Das geht schon mit dem Titel los, eine Anlehnung an Jonathan Swifts sozialkritische Satire von 1792. Darin werden die Diskussionen über die Bekämpfung der Armut mit untauglichsten Mitteln in dem bitterbösen »bescheidenen Vorschlag« karikiert, irische Kinder zu Nahrung zu verarbeiten: »ob geschmort, gebraten, gebacken oder gekocht«.
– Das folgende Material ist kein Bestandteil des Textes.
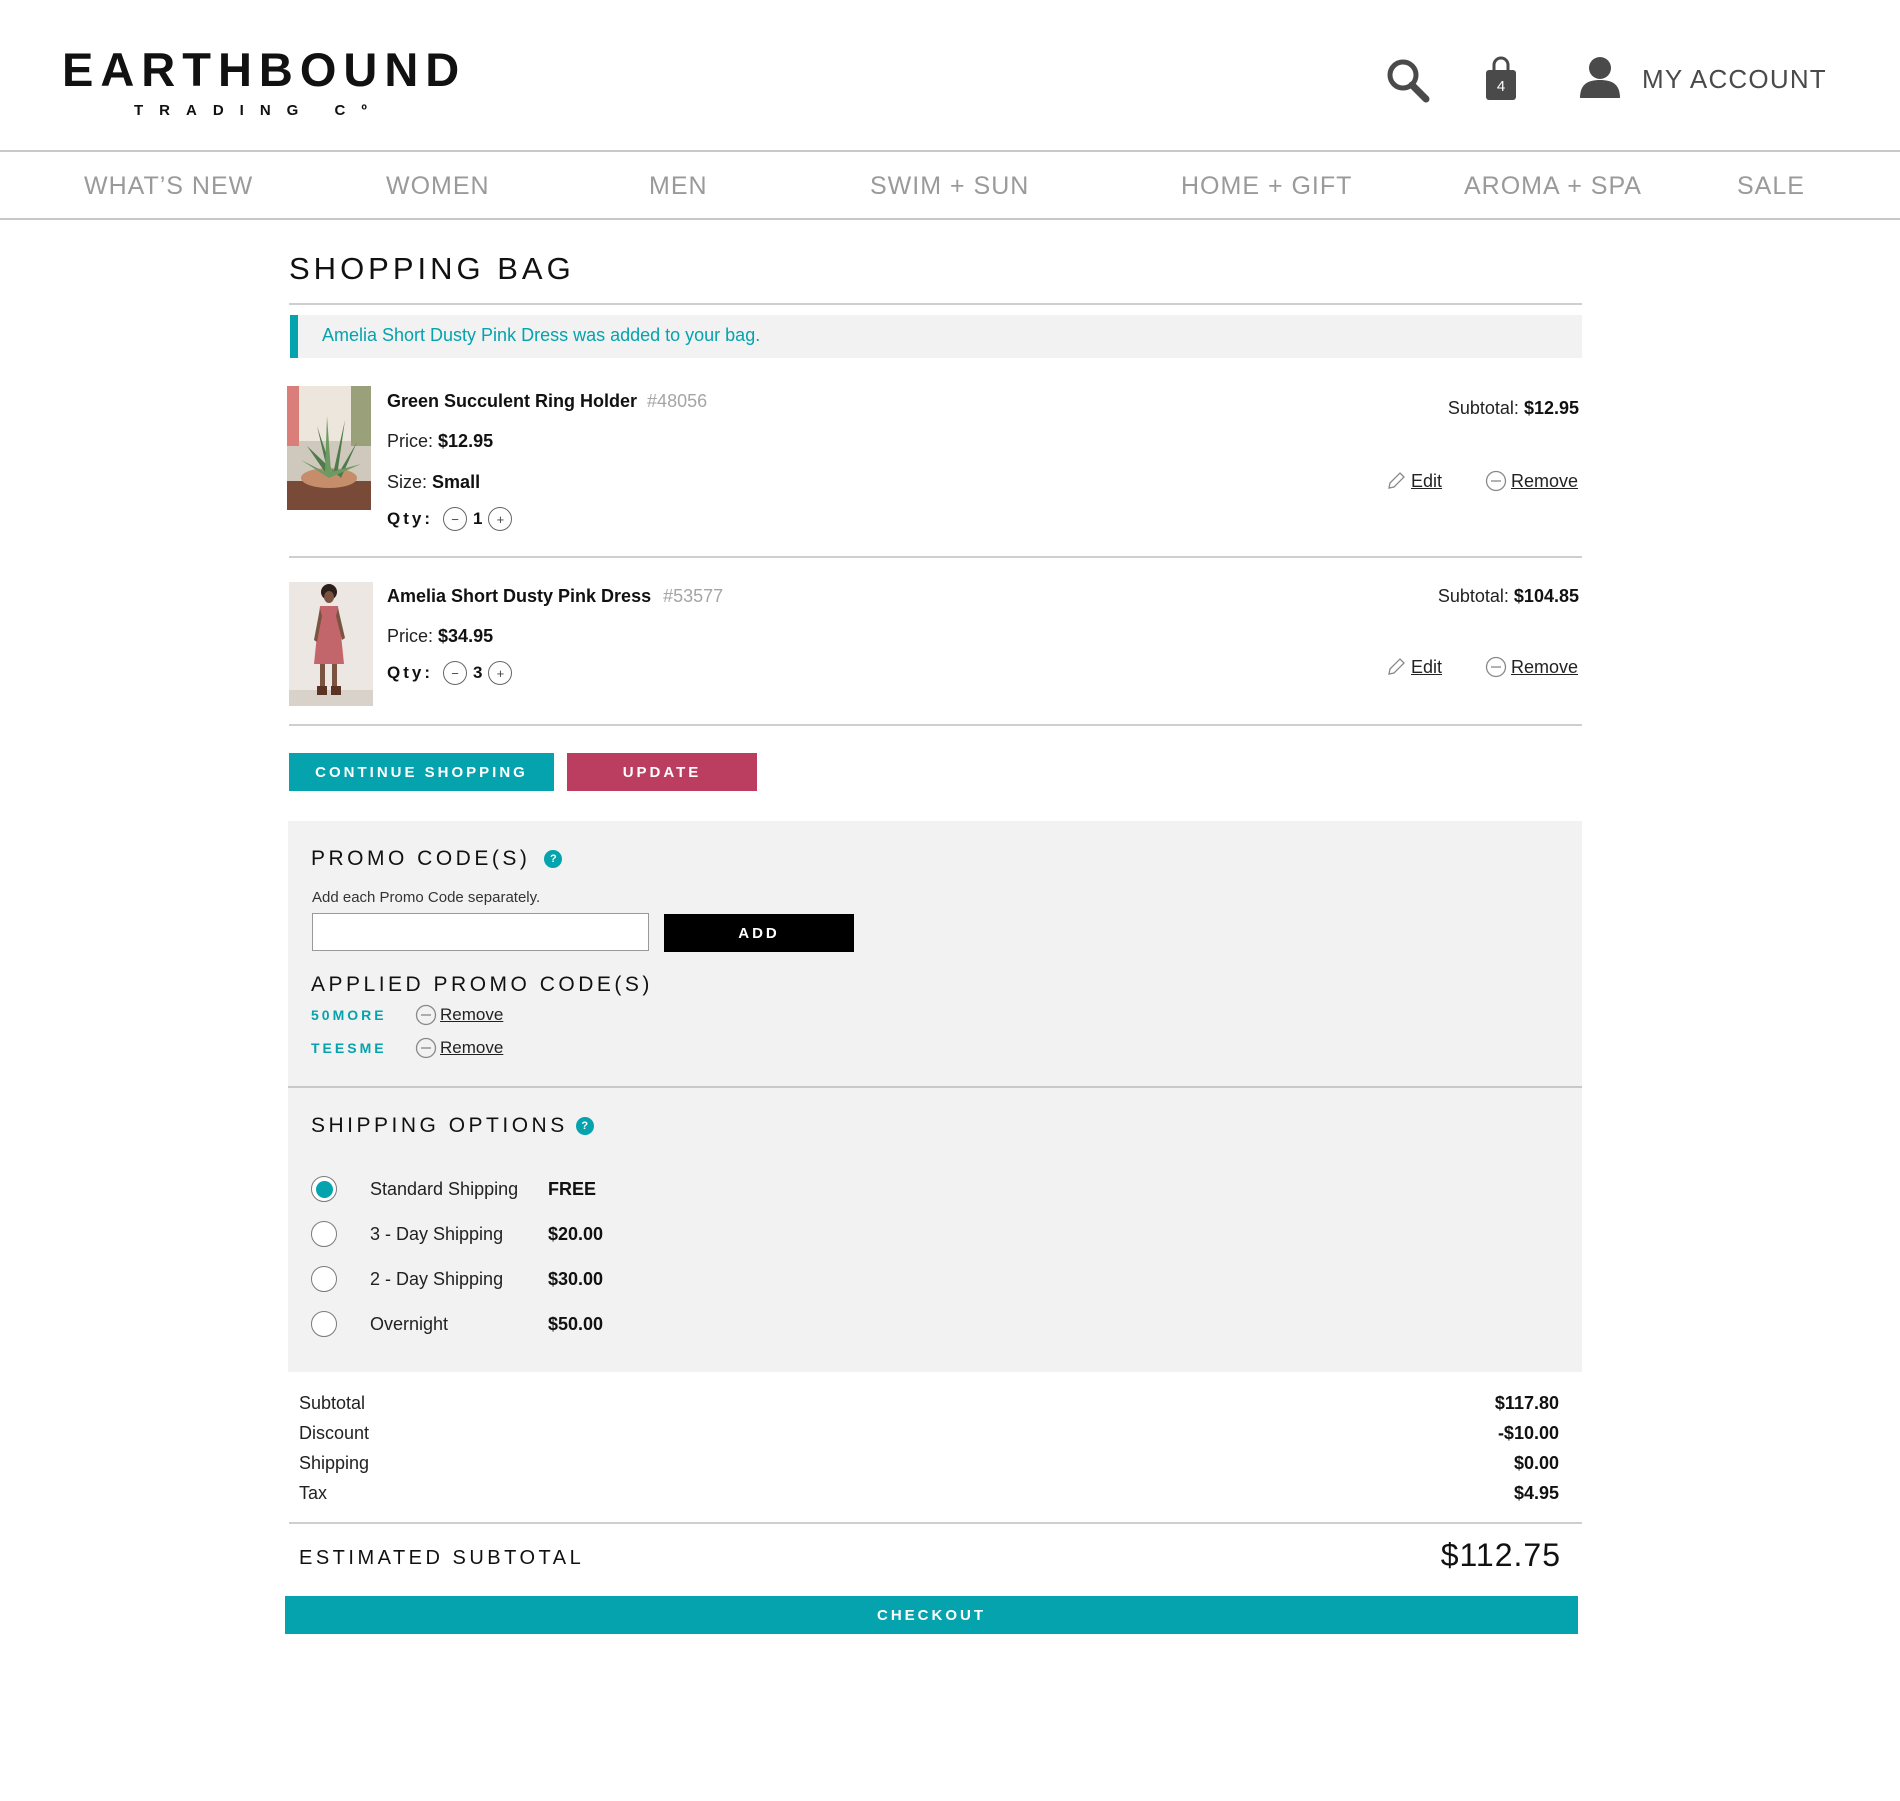  What do you see at coordinates (1408, 80) in the screenshot?
I see `search-icon` at bounding box center [1408, 80].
Vor allem aber ist der Vorschlag der drei Ökonomen unbescheiden, weil er auf nichts Geringeres als eine grundlegende Änderung der Krisenpolitik in Europa zielt – und dabei auf eine Art realpolitisch ist, die allen Claqueuren des »There is no Alternative« wie eine Ohrfeige vorkommen muss. Eigentlich sind es vier Vorschläge, erstmals wurden sie von Varoufakis und Holland 2010 formuliert und nach dem Hinzustoßen von Galbraith 2013 überarbeitet[1] – nun sind sie auf Deutsch erschienen.
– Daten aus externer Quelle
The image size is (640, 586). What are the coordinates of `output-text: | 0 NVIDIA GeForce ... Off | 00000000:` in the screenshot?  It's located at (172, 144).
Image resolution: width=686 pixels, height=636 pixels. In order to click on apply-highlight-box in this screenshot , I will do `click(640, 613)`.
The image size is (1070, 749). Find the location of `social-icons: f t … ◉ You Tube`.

Das Ruder des europäischen Krisenkahns publizistisch auf nur 63 Seiten inklusive Fußnoten herumzureißen – das ist natürlich unbescheiden. Aber es ist ja dringend nötig. Man kann sich nun also selbst ein Bild davon machen, was Varoufakis und andere als einen neuen New Deal vorschlagen:
Erstens plädieren die drei für eine Strategie gegen die Bankenkrise, bei der die Europäische Zentralbank in Schieflage geratene Banken rekapitalisiert, dafür Anteile an den Banken erhält, welche bei erfolgreicher Sanierung wieder verkauf werden können, um die Kosten zu decken. Eine zweite Strategie zielt darauf ab, dass die EZB die Staatsanleihen aller Euroländer bei jeweiliger Fälligkeit zurückzahlt – aber nur in der anteiligen Höhe der im Maastrichtvertrags festgelegten Staatsverschuldungsobergrenze von 60 Prozent des Bruttoinlandsproduktes; das dafür benötigte Geld solle die EZB am Kapitalmarkt aufnehmen. Die dritte Strategie soll gegen die europäische Investitionskrise helfen – also dazu beitragen, dass Geld wieder produktiv angelegt wird. Dabei sollen die EZB, die Europäische Investitionsbank und der Europäische Investitionsfonds eine neue, größere Rolle spielen. Und viertens schließlich schlagen die Autoren vor, dass Sozialprogramme in allen Euroländern aus den Zinsen für Target-Salden[2] finanziert werden, die bei Verrechnungen zwischen einzelnen Zentralbanken entstehen.
Das ist teils kompliziert ausgedacht, hat aber den großen Vorteil, dass für die Umsetzung der vier Vorschläge nicht ein einziges europäisches Vertragswerk geändert werden müsste. »Sie erfordern nur eines, das bedauerlicherweise derzeit fehlt: den politischen Willen der verantwortlichen Politiker in Europa.« Man kann diesen Unwillen täglich messen: an den voreingenommenen deutschen Reaktionen auf Vorschläge der Regierung in Athen.
Yanis Varoufakis, Stuart Holland, James K. Galbraith: Bescheidener Vorschlag zur Lösung der Eurokrise, Kunstmann 2015, 63 Seiten; 5 Euro.